La incursión de las tropas del régimen ucraniano en la provincia rusa de Kursk fue preparada y realizada con la participación de los servicios especiales de los países de la OTAN, que en los últimos meses “han empujado activamente a Kiev a trasladar los combates a territorio ruso“, informó el Servicio de Inteligencia Exterior de Rusia (SVR).
De acuerdo con el diario Izvestiya, que cita al servicio de prensa del SVR, a pesar de que los principales aliados occidentales de Ucrania negaron haber sido informados previamente del ataque contra Kursk, hay información fiable de que EEUU, el Reino Unido y Polonia participaron en su preparación. Los efectivos de las tropas de Kiev también se entrenaron en centros de adiestramiento del Reino Unido y Alemania.

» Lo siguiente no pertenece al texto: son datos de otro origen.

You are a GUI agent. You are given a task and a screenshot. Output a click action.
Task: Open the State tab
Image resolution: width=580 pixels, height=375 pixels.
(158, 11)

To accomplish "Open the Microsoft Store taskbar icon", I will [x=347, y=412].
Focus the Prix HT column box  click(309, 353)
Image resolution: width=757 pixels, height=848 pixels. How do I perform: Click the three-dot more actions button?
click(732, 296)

“Asesores militares de los países de la OTAN prestan asistencia en la gestión de las unidades de las FF.AA. de Ucrania que han invadido territorio ruso y en el uso de material militar occidental por parte de los ucranianos. Los países de la Alianza también proporcionan a los militares ucranianos datos de reconocimiento por satélite sobre el despliegue de tropas rusas en la zona”, añadió el SVR.

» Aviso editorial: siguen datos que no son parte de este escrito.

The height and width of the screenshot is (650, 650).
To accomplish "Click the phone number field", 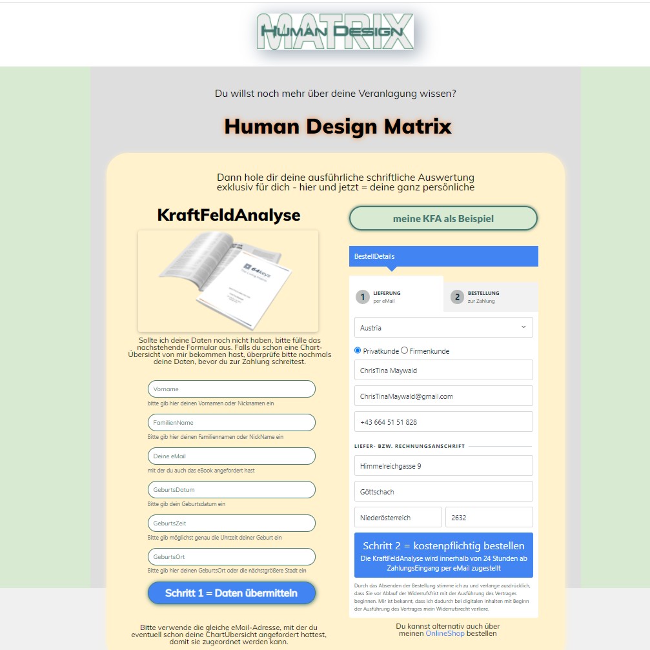I will (443, 421).
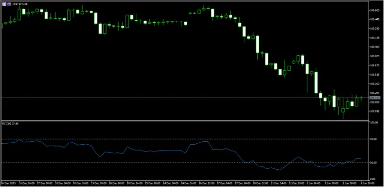Select the RSI 70.00 overbought level label

[x=373, y=139]
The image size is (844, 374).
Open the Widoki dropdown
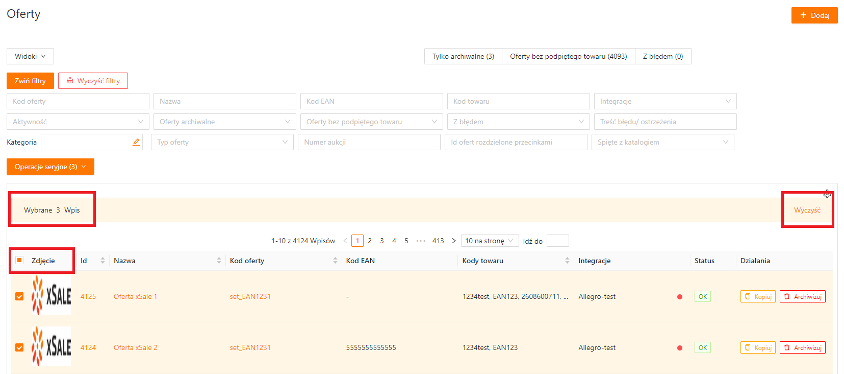tap(30, 56)

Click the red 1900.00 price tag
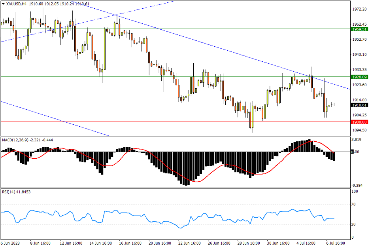coord(359,122)
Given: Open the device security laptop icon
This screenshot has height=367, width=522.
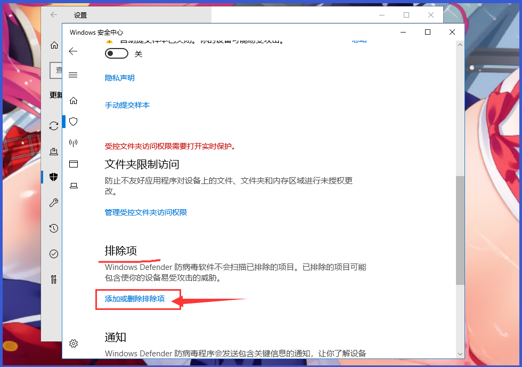Looking at the screenshot, I should pos(73,185).
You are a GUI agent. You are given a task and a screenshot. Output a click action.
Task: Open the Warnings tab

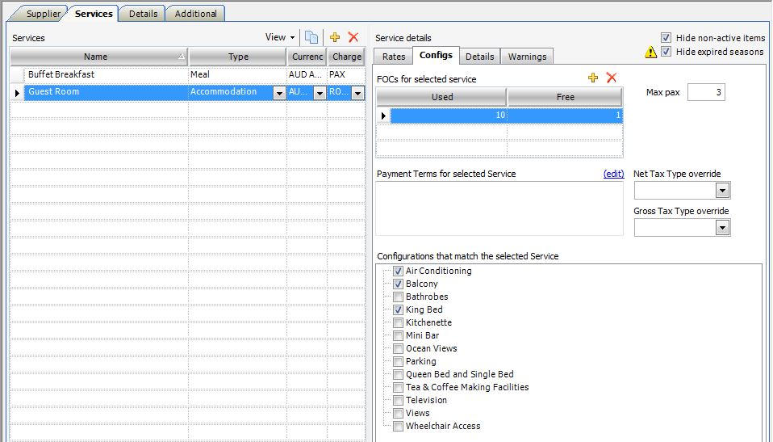527,57
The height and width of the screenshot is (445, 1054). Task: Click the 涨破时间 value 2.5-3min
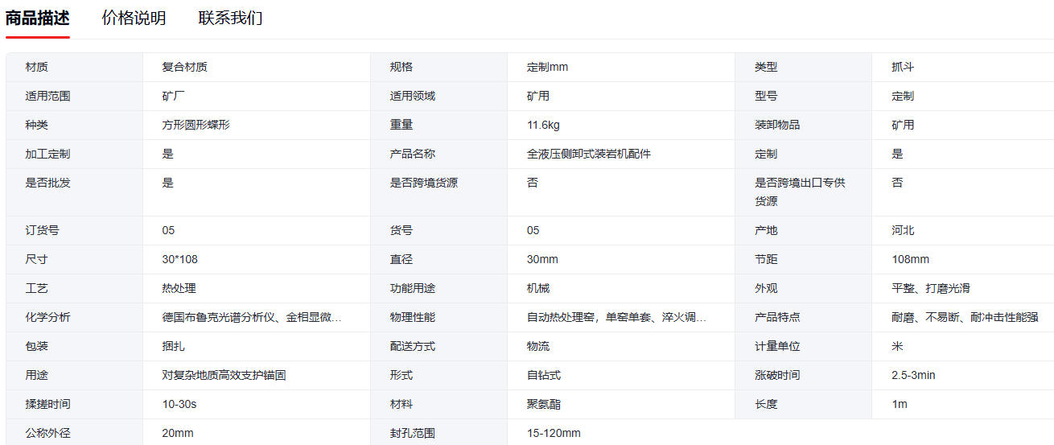(x=913, y=375)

Además, el servicio agregó que esta medida se tomó debido a los fracasos del Ejército ucraniano en el frente. Señaló que, en los últimos meses, los aliados de Kiev le “han empujado activamente a trasladar las hostilidades a territorio ruso, entre otras cosas para provocar un aumento de los sentimientos antigubernamentales e influir en la situación política interna” de Rusia.